== ARTICLE ==
>> Begin

What is the problem statement?
Consider we have 5 balls (1,2,3,4,5).
We are allowed to either pair them or keep them single. One ball can be paired only once in each sub-case. So our aim is to find the total number of ways of doing it.
For example:
let ball's are = [1,2,3]
cases:
[1,2,3] none are paired.
[{1,2},3] 1 and 2 are paired.
[1,{2,3}] 2 and 3 are paired.
[{1,3},2] 1 and 3 are paired.
so total no of ways are: 4
We cover this problem in the following sections:
- Intuition towards the solution
- Brute force approach
- Dynamic Programming
Intuition towards the solution
If we consider the total number of ways of pairing or being single of 'n' distinct objects = C(N).
In our case for the 3rd ball there were two choices :
-
It can either be single, and so we repeat the process for the remaining 2 items.
so we actually do recursion. -
It can pair with any one of the remaining 2 items .
so 1st case shows recursion for C(n-1) objects.
2nd case shows n-1* C(n-2) ways.
so keeping in mind the recursive factor we can write :
C(n) = C(n-1) + n-1* C(n-2)
The base cases are:
C(1) = 1
C(0) = 1
As if there is 1 or no element, there is only 1 combinations that is the input.
Brute force approach
This brute force implementation uses the recursive mechanism to compute the relation that we have found.
C(n) = C(n-1) + n-1* C(n-2)
Pseudocode:
int C(int i)
{
if(i == 0 || i == 1)
return 1;
return C(i-1) + (i-1) * C(i-2);
}
Implementation:
#include<bits/stdc++.h>
using namespace std;
int brute_force(int i)
{
if(i==1)
return 1;
else if(i==2)
return 2;
return brute_force(i-1)+(i-1)*brute_force(i-2);
}
int main()
{
int no_ele;
cin>>no_ele;
cout<<brute_force(no_ele);
}
This takes exponential time O(2^N) as the sub cases are computed multiple times. This can be optimized by using a Dynamic Programming approach.
Dynamic Programming
While seeing the recursion and overlapping we actually get the vives of using dynamic programming.The idea that makes us think using dynamic programming is that we get are actually solving small parts of the problems and then summing the results for solving the biggers cases. This sub-problem soving ideas give us a will to use dynamic programming
So what we have to do is that:
- create an array
- we have to think of storing the value of number of possible ways of pairs/single of 'i' .
- Now thsi where things get exciting, we are going to use the result of the previous values to calculate the nect values result, as we do in any typical DP solution, remembering the past, using it in future.
- so its obvious that 2 will be the threshold base case.
- And for values more than 2 we use the formula that we derived before.
Pseudocode:
int a[n + 1];
for (int i = 0; i <= n; i++)
{
if (i <= 2)
a[i] = i;
else
a[i] = a[i - 1] + (i - 1) * a[i - 2];
}
return a[n];
The Dynamic programming approach:
#include <iostream>
using namespace std;
int dp-count(int n)
{
int a[n + 1];
for (int i = 0; i <= n; i++)
{
// this loop fills the array w.r.t the above dp formula
if (i <= 2)
a[i] = i;
else
a[i] = a[i - 1] + (i - 1) * a[i - 2];
}
return a[n];
}
int main()
{
cin>>n;
cout << dp_count(n);
return 0;
}
output:
step by step
at the start we have a empty array a[];
if we are evaluating for elements 1,2,3
so n=3;
so the loop runs from 0 to 3.
for i=0 //(i<=2);
a[0]=0;
for i=1; //(i<=2)
a[1]=1;
for i=2; //(i<=2)
a[2]=2
for i=3;
a[3]=a[2]+2 * a[3-2]
a[3]=2+2* 1;
a[3]=4
so a[3] which has a value of 4 is returned as the output.
Complexity analysis
Time complexity : O(N)
Space complexity : O(N)
This was the dynamic programming approach, I hope it helped.
Happy coding :)

>> End

== WRITTEN TASKS ==
**a)** Answer these from the pairing article:
(i) How many ways are counted for the balls [1,2,3] in the example?
(ii) What base cases are given for C(n)?
(iii) What running time does the brute force approach take?
**b)** Copy everything from "for i=0 //(i<=2);" down to "Space complexity : O(N)" in the pairing article, replacing "Time complexity" with "Running time".
None of the entries that come after this are used here.

== DATA SHOWN ==
>> Begin

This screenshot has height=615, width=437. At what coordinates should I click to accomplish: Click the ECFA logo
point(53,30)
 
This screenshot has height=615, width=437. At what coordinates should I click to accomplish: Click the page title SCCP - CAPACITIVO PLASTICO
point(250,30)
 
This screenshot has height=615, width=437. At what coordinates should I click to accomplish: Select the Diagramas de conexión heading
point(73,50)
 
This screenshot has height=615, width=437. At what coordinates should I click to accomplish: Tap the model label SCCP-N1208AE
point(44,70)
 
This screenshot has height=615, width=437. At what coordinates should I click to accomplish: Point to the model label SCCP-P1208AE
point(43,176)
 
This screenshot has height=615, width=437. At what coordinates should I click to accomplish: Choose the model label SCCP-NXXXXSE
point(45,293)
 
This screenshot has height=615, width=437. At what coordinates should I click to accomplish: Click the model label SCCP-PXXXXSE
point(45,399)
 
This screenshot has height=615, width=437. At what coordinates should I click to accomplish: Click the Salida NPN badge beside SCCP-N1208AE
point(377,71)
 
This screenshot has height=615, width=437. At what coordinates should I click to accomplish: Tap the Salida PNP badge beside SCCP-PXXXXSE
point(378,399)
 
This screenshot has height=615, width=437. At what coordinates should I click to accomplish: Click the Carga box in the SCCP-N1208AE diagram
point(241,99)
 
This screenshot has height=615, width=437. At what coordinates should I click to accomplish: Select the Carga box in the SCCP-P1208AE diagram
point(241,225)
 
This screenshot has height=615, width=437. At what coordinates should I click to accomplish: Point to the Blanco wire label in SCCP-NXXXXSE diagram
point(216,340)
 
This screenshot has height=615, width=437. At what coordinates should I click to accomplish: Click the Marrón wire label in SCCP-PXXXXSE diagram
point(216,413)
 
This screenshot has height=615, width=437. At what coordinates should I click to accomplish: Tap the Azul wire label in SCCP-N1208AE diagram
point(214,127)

>> End

== WORKED ANSWERS ==
**a)**
(i) 4
(ii) C(1) = 1 and C(0) = 1
(iii) Exponential time, O(2^N)

**b)**
for i=0 //(i<=2);
a[0]=0;
for i=1; //(i<=2)
a[1]=1;
for i=2; //(i<=2)
a[2]=2
for i=3;
a[3]=a[2]+2 * a[3-2]
a[3]=2+2* 1;
a[3]=4
so a[3] which has a value of 4 is returned as the output.
Complexity analysis
Running time : O(N)
Space complexity : O(N)